While the PH assumption is central to the Cox model, its actual importance is debated. While some authors stress the importance, 25 , 26 others de-emphasize it and take the view that the HR can still be viewed as an average effect during the observation period when the assumption is violated. Several methods to check this and other assumptions have been suggested, and we refer to previous literature on the topic for a detailed overview.

The Cox PH model assumes the covariates to be time-independent—in other words, the values of the variable of each patient eg, gender and age at time of diagnosis do not change over time.

1. Big Picture. Making God the Main Focus of Your Life!
2. Time-To-Event Data Analysis | Columbia University Mailman School of Public Health?
3. Forensic Science, Medicine and Pathology Vol 6, issue 4, December 2010!

Extensions of the Cox model are available that allow for covariates that vary over time eg, blood pressure recordings at follow-up time points. Nonparametric and semiparametric methods are commonly used to analyze survival data in anesthesia, critical care, perioperative, and pain research. In their retrospective cohort study, Huang et al 29 sought to identify predictors of long-term survival in patients after lung cancer surgery.

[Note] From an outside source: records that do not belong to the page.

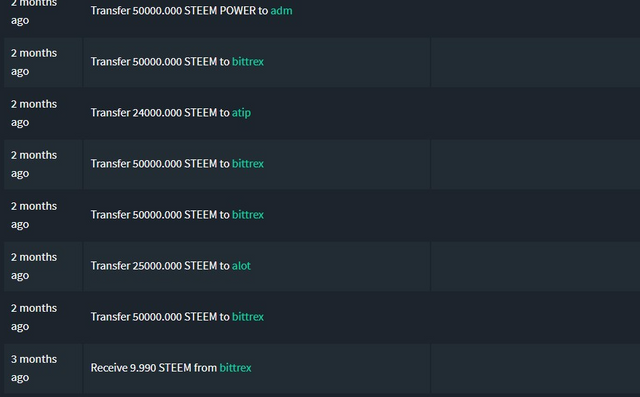Select empty memo cell of alot transfer
This screenshot has width=640, height=397.
[536, 266]
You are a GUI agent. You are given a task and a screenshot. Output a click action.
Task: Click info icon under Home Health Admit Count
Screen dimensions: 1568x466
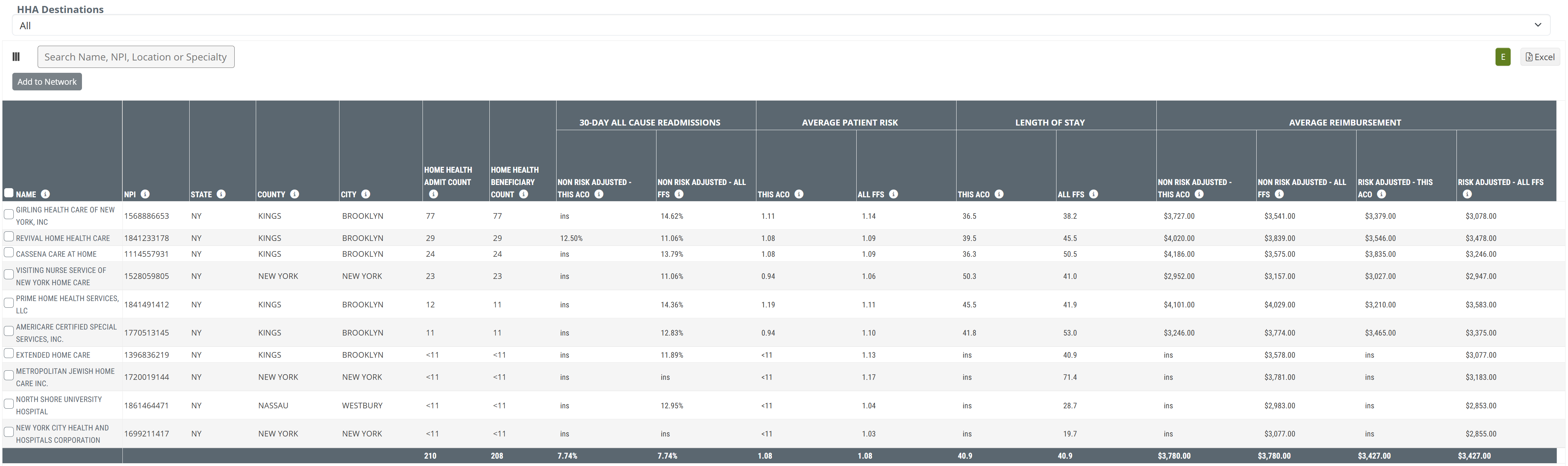pos(433,194)
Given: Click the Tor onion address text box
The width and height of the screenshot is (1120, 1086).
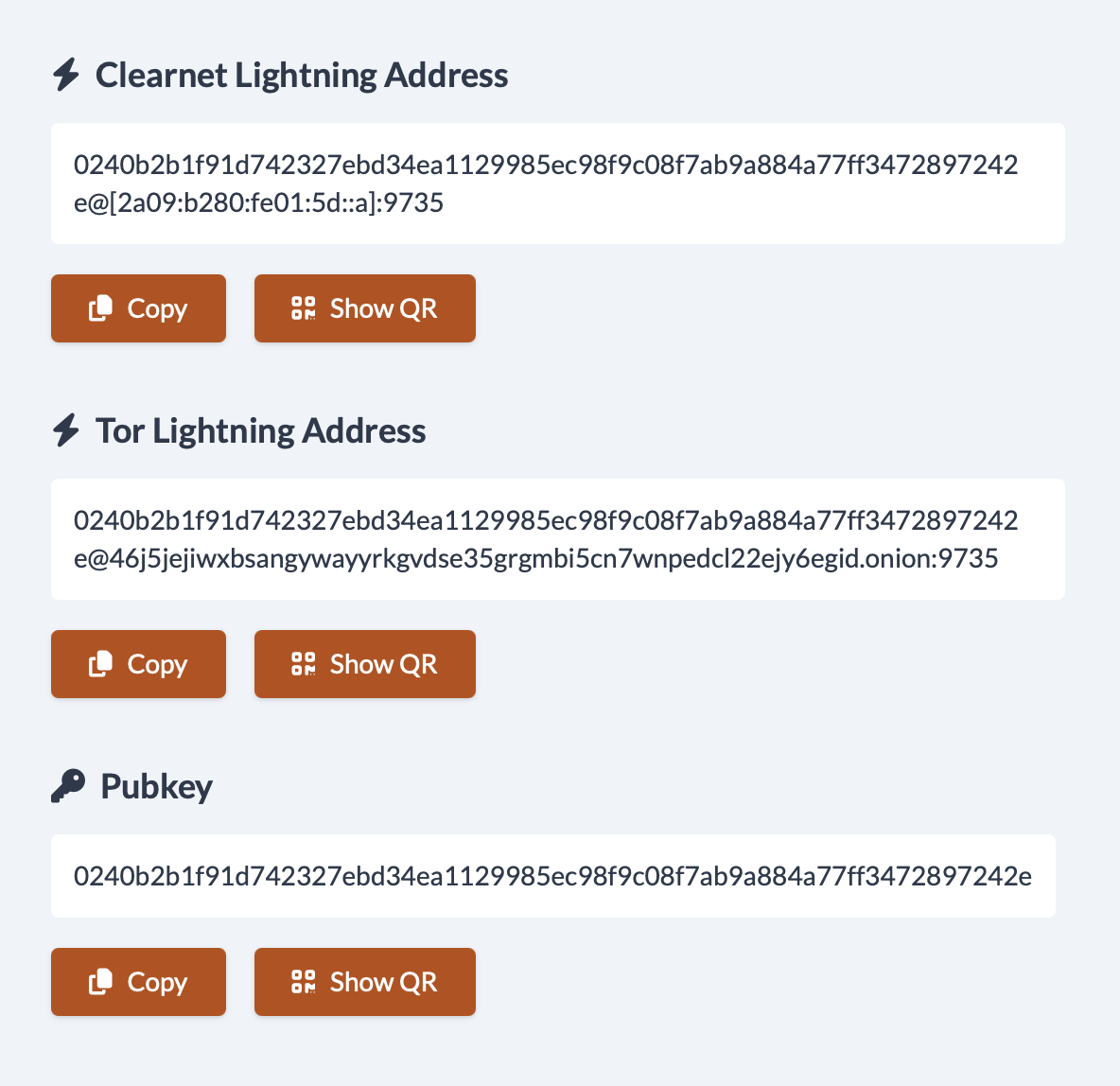Looking at the screenshot, I should click(557, 539).
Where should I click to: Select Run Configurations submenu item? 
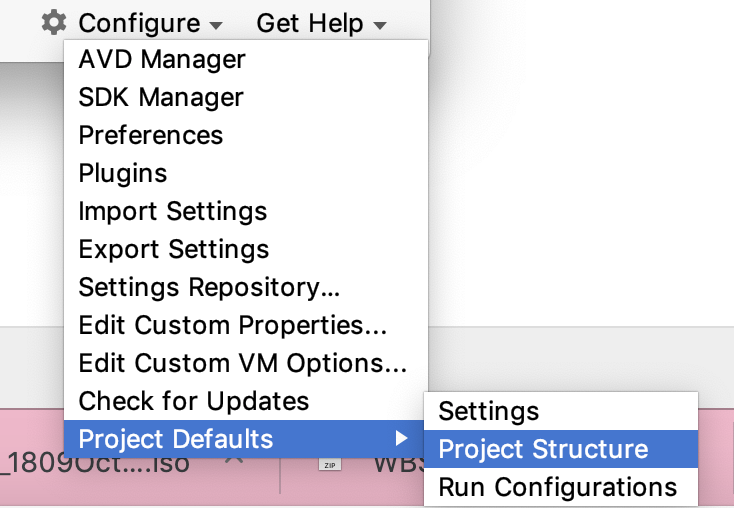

The authors initially used multiple log-rank tests to identify covariates that are potentially related to survival. With this model, the authors identified 6 factors associated with either longer or shorter overall survival. For example, limited resection was associated with a higher hazard rate and hence shorter survival HR, 1.

Kaplan-Meier curves were presented for each of the 4 possible combinations Figure 2 , and a log-rank test was used for an unadjusted comparison of the survival curves. A multivariable model adjusting for confounders suggested that administration of both flurbiprofen axetil and dexamethasone was associated with prolonged overall survival when compared to no use of both, with an adjusted HR of 0.

In their randomized controlled trial, Wilson et al 31 studied whether dural puncture epidural DPE —a technique where the dura is punctured but medication is not administered in the subarachnoid space—expedites analgesia in laboring patients compared to the conventional lumbar epidural LE technique.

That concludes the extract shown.